**What you need to do:**
Return all lines from the entries below in which the word "Apply" is present.

**Data for analysis:**
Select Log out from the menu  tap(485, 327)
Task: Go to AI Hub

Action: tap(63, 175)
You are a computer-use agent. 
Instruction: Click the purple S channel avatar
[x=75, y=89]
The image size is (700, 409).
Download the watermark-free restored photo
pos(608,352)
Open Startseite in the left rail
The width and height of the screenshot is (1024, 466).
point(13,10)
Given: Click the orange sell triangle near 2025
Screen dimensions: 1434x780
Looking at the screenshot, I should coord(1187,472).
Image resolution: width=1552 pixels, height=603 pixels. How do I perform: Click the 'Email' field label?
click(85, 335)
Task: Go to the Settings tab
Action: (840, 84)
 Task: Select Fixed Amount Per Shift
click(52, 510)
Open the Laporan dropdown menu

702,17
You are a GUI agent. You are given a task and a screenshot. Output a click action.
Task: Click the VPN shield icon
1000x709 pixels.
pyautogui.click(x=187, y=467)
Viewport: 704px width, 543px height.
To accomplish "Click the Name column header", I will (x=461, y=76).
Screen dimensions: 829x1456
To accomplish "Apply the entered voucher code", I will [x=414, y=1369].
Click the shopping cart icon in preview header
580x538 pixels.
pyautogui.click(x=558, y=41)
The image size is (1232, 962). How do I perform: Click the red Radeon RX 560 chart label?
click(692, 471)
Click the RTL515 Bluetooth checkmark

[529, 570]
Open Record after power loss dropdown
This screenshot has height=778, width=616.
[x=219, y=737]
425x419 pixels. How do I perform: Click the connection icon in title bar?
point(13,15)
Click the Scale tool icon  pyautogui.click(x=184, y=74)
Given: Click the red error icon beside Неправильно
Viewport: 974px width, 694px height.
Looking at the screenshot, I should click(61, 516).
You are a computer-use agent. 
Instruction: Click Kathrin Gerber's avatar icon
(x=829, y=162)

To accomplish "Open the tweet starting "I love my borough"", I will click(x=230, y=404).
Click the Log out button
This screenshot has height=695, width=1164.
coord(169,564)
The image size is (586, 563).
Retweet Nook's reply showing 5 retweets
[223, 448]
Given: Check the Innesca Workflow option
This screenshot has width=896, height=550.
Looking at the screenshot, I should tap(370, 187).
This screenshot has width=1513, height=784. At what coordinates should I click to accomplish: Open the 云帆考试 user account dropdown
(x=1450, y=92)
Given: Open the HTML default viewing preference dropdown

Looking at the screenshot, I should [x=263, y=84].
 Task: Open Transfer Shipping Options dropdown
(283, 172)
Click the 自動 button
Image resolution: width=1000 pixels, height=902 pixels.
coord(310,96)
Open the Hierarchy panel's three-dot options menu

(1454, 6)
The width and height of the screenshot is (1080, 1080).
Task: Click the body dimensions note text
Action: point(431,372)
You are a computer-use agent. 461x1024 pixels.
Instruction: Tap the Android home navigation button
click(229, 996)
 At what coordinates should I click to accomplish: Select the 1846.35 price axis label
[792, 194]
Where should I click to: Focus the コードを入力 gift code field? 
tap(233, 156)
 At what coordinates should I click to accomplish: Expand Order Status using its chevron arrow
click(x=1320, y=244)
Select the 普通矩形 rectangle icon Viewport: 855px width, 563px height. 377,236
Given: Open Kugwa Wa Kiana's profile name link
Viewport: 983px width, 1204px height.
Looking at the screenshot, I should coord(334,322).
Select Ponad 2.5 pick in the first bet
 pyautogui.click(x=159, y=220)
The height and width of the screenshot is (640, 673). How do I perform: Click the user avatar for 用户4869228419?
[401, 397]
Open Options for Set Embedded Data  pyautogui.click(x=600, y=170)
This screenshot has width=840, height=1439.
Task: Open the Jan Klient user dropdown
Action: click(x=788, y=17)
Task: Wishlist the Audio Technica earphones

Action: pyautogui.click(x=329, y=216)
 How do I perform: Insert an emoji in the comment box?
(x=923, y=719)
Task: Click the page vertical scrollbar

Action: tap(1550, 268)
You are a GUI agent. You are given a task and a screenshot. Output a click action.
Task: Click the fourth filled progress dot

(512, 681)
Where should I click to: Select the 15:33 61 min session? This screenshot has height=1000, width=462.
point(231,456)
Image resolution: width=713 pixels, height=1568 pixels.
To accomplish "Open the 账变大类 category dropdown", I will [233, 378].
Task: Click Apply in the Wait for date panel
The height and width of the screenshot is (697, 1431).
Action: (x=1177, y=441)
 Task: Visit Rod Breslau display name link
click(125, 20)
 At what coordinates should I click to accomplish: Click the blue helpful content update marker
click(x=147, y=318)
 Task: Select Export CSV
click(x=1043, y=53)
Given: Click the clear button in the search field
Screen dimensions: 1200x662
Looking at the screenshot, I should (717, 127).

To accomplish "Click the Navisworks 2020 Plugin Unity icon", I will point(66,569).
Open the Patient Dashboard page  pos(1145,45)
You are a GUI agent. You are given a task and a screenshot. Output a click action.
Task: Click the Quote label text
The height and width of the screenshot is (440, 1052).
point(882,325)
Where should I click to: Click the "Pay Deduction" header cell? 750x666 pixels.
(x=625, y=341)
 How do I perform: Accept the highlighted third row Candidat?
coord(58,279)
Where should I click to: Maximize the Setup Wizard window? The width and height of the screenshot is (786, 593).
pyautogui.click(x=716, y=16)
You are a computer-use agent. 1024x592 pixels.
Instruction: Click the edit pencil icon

**Solution below:**
To accomplish "Apply the entered voucher code", I will [x=414, y=1369].
Task: Click Apply in the Wait for date panel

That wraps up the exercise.